Vereador autores de projeto de inclusão de área rebatem as insinuações de Marco Rillo (PT) e Márcio Sansão (DEM) de que há “corrupção” na votação das propostas. “As declarações (de Rillo) são balão de ensaio, não tem fundamento”, afirmou Jabis Busqueti (PTB). “Com o vereador Marco Rillo é assim. Ele fala e depois não tem como provar”, disse Maurin Ribeiro (PC do B) em alusão às acusações de Rillo, feitas no ano passado, quando o petista acusou, sem citar nomes, vereadores de receber dinheiro de empresas de ônibus para votar projetos na Câmara.

Por conta da denúncia, Rillo foi levado ao Conselho de Ética e como punição foi suspenso por dois meses do mandato. Uma nova punição pode levar à cassação do petista. Em seu lugar assumiria Daniel Caldeira, do PSL, mesmo partido do presidente da Câmara, Oscarzinho Pimentel. O vereador Walter Farath (PSB) também reagiu às declarações de Rillo. “A área que pedi para incluir no perímetro urbano (projeto de lei complementar 22/2011) fica nas proximidades do local onde a Prefeitura vai construir as casas da segunda fase do Programa Minha Casa Minha Vida. Não vejo irregularidade nisso”, disse Farath.

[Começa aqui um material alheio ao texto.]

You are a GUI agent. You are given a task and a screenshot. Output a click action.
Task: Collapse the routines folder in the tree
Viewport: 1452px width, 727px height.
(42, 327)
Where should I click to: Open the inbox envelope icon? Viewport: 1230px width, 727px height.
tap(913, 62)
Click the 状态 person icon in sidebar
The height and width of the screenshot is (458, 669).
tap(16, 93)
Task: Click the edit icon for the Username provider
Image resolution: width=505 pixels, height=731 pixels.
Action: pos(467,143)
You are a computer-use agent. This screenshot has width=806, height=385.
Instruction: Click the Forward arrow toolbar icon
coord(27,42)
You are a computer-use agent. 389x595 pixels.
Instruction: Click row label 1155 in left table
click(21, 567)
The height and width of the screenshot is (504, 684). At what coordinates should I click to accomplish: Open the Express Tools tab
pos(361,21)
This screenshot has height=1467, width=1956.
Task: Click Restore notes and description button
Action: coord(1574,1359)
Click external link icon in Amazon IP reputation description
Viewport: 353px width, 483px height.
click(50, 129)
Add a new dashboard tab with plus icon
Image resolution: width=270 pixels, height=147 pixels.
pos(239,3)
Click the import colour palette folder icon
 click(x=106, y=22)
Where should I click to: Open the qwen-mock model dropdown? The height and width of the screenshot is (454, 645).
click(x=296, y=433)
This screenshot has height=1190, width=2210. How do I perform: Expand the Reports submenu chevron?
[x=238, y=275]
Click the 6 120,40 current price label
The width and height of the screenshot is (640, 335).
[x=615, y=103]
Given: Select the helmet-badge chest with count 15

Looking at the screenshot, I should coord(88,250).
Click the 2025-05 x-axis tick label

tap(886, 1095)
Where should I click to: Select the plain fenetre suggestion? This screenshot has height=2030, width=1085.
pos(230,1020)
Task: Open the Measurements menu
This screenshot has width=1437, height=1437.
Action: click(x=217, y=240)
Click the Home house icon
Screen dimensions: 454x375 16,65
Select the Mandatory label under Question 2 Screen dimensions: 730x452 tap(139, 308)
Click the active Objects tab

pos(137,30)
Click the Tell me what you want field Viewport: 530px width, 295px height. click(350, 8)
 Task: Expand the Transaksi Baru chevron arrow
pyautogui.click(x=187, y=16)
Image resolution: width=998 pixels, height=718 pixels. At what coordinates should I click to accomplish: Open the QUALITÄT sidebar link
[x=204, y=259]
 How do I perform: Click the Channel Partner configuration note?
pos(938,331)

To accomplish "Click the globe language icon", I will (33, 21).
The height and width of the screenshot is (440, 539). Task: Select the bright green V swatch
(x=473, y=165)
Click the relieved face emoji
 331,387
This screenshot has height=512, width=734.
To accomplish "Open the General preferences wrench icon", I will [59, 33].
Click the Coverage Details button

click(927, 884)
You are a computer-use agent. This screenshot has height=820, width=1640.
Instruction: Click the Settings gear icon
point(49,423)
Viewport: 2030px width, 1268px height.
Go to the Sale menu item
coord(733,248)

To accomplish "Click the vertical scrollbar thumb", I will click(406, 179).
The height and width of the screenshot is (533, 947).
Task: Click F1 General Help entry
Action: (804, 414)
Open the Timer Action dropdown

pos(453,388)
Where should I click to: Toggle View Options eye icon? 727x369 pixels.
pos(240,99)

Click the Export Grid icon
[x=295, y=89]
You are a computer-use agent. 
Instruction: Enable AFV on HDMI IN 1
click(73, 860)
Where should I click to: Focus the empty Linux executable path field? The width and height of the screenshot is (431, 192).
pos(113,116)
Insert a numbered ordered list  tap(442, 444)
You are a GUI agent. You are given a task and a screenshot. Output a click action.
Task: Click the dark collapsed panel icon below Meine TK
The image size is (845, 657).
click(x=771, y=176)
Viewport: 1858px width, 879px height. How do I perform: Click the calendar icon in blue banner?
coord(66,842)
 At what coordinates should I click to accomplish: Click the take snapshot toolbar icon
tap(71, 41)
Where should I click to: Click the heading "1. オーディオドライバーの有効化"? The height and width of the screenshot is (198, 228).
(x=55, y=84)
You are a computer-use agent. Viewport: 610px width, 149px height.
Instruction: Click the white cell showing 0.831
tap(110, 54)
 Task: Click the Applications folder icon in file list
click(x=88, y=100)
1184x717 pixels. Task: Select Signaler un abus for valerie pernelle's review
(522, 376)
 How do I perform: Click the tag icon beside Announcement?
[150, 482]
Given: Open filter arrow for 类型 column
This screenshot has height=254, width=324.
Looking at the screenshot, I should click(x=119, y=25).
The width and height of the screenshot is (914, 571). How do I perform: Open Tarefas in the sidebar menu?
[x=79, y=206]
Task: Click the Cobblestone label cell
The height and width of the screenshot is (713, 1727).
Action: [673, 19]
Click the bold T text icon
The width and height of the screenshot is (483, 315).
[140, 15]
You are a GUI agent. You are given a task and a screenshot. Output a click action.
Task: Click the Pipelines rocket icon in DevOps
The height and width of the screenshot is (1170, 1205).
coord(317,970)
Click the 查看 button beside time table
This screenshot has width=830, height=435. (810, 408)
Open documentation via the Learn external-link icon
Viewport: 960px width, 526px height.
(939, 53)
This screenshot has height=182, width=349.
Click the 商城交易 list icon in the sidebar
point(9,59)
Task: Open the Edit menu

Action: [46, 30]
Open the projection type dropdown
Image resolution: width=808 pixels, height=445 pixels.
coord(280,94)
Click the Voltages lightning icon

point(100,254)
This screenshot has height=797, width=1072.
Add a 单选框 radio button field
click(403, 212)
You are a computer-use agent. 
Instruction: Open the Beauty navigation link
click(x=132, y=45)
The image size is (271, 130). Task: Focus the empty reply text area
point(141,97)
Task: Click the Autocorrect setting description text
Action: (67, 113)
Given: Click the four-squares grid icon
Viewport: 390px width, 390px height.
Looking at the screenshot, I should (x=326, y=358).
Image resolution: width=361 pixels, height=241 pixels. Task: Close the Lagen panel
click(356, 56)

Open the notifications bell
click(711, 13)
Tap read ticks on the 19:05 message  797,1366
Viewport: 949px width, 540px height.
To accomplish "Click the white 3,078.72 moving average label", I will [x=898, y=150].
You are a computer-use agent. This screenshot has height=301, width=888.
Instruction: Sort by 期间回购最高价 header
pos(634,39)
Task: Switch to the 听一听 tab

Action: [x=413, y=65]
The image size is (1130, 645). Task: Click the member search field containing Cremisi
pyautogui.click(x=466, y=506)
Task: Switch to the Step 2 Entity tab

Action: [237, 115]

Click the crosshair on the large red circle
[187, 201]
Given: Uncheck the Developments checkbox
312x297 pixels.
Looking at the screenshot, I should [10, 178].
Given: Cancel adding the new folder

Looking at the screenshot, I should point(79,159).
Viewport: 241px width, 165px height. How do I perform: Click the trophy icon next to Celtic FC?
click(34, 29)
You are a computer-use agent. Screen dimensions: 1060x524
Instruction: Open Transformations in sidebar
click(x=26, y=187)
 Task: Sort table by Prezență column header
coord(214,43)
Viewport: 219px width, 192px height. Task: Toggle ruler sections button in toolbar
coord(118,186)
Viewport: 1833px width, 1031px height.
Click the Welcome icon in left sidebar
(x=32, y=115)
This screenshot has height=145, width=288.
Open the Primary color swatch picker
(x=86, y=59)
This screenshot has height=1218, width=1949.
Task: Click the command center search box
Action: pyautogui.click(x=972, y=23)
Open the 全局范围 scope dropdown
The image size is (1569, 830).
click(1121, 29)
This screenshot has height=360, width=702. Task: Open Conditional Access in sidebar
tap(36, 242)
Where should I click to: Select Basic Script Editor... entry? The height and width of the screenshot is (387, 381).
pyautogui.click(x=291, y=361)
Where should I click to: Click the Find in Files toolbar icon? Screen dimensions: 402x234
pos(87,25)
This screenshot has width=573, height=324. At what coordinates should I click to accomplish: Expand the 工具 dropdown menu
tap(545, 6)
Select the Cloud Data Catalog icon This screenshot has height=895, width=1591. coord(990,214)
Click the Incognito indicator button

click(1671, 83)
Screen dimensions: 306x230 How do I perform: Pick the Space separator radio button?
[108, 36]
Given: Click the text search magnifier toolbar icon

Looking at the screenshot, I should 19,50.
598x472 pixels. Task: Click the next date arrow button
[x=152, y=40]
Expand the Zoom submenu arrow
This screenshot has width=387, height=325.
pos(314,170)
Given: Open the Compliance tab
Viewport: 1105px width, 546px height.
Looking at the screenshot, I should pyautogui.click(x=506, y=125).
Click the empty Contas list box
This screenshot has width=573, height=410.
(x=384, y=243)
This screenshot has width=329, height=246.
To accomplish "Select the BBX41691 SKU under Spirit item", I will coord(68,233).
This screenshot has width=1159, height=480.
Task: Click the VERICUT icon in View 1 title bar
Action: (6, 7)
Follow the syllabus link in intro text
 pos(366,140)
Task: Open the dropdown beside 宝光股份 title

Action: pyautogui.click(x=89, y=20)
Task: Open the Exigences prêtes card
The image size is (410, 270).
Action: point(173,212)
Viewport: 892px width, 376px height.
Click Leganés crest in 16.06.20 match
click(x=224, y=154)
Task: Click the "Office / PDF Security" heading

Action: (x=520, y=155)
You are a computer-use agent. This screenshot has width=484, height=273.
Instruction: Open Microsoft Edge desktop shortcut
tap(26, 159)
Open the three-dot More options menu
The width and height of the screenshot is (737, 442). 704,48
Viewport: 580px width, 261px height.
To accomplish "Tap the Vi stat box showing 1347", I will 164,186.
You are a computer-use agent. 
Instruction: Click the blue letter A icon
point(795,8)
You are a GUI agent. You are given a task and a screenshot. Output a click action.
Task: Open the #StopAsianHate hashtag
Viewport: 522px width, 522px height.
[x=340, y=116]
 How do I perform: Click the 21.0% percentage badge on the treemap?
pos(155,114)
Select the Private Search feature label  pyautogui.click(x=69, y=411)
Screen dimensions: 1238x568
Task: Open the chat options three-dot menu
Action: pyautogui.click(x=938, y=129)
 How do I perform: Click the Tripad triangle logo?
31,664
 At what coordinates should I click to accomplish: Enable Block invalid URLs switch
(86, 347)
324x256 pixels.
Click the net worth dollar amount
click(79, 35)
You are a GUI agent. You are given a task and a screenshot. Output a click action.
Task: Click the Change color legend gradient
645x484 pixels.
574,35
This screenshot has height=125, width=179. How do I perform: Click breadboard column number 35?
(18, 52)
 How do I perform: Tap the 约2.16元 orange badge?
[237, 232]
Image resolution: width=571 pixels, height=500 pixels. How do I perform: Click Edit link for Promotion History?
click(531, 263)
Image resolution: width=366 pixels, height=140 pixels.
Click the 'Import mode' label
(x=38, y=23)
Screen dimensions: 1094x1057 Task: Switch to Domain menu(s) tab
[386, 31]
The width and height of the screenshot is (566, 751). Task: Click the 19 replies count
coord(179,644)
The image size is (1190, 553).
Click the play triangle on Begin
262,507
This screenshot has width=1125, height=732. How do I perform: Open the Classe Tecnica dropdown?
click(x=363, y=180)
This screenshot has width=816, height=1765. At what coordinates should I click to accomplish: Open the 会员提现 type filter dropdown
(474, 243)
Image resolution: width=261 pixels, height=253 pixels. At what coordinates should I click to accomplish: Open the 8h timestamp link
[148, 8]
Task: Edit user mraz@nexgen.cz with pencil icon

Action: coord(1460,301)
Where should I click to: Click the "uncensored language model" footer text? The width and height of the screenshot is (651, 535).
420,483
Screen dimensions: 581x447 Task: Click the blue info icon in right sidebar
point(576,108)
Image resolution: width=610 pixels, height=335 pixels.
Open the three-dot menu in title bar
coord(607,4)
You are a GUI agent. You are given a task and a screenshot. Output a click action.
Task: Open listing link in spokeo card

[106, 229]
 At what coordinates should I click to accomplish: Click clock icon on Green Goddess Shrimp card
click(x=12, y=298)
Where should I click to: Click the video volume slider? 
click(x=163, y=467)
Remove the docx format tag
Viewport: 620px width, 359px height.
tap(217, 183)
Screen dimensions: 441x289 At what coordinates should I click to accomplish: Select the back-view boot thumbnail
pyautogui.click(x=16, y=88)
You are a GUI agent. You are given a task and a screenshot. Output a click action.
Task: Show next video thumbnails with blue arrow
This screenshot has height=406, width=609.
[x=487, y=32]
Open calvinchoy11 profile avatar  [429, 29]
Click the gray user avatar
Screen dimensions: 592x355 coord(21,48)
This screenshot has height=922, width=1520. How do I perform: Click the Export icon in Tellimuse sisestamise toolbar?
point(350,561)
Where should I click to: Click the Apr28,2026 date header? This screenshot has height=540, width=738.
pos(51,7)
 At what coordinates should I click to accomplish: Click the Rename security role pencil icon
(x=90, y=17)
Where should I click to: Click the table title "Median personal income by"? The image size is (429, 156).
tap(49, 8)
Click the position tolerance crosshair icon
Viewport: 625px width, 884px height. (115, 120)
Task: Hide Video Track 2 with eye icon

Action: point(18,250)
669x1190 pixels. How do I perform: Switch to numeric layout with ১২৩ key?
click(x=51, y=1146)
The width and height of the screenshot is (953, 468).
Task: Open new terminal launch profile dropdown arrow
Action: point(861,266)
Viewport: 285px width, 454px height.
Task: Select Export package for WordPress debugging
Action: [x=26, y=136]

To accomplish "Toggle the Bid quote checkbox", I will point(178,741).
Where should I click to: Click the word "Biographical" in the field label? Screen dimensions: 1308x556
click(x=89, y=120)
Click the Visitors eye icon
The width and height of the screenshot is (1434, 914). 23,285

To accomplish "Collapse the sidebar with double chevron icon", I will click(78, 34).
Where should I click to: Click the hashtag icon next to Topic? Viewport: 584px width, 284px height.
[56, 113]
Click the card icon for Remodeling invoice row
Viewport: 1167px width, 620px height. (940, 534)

O vereador licenciado e secretário de Agricultura, Jorge Menezes (DEM), não foi localizado para comentar seus projetos de inclusão de área no perímetro urbano. O secretário de Planejamento de Rio Preto, Milton Assis, foi procurado por meio da assessoria de imprensa da Prefeitura, mas não se manifestou sobre as inclusões de área no perímetro urbano nem informou porque não recomenda veto dos projetos ao prefeito Valdomiro Lopes.

Depoimento

Além do inquérito policial, o Ministério Público apura as insinuações de Rillo na esfera civil. O promotor Sérgio Clementino convocou o petista para prestar depoimento na última quinta-feira e já chamou Sansão. “Mostrei ao promotor como as votações de inclusão de áreas ocorrem de maneira estranha. Um projeto do vereador Carlão já está com audiência pública marcada e nem passou pelas comissões da Câmara”, disse Rillo.